Data for the task
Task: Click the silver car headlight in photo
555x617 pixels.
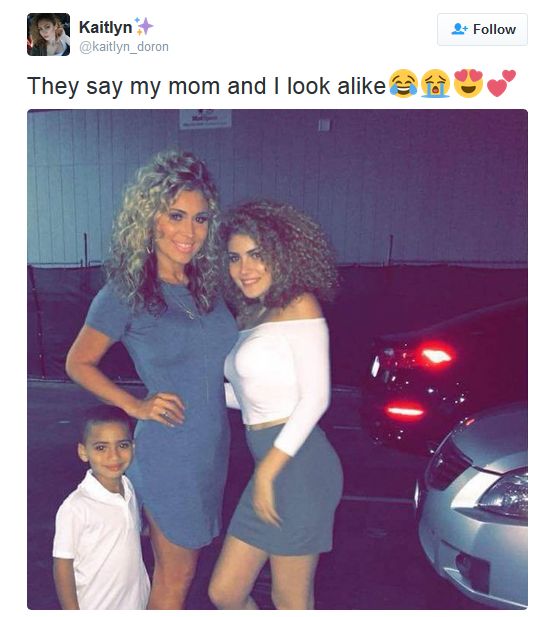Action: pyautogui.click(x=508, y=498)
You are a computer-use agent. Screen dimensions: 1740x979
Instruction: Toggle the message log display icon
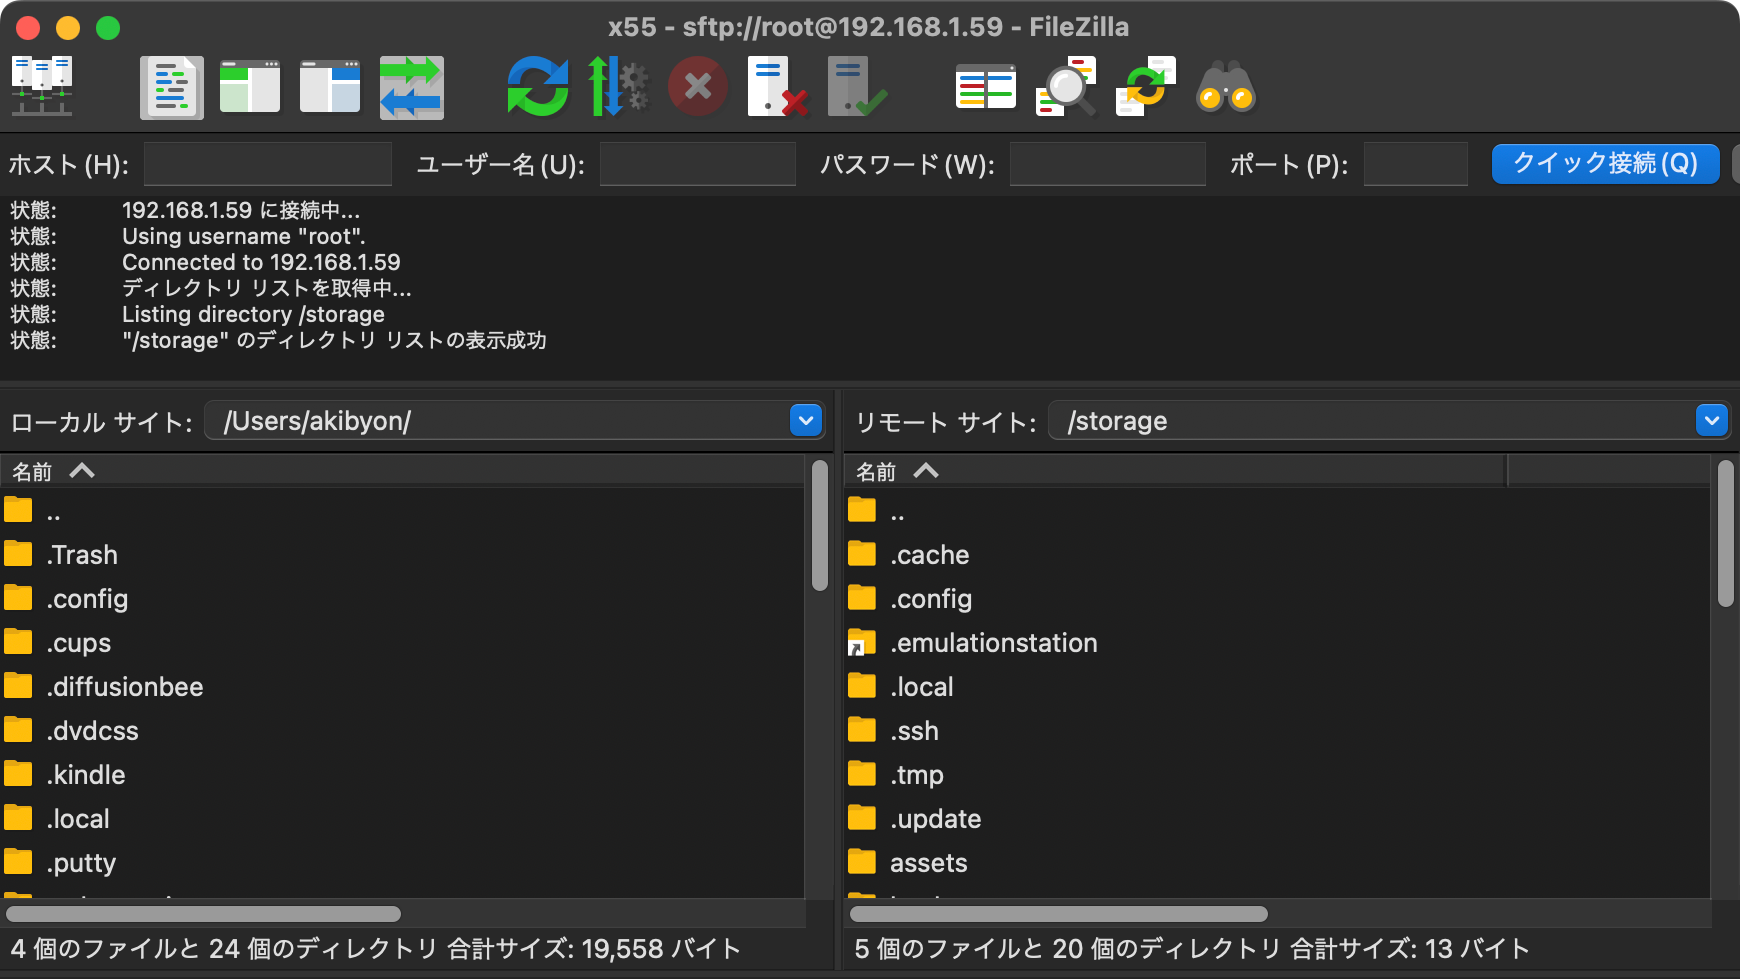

Aim of the exercise
Return the complete material above exactly, with no picture.

Response for this exercise
Task: Click the silver car headlight in photo
555x617 pixels.
Action: pyautogui.click(x=508, y=498)
You are a computer-use agent. Screen dimensions: 1740x979
Instruction: Toggle the message log display icon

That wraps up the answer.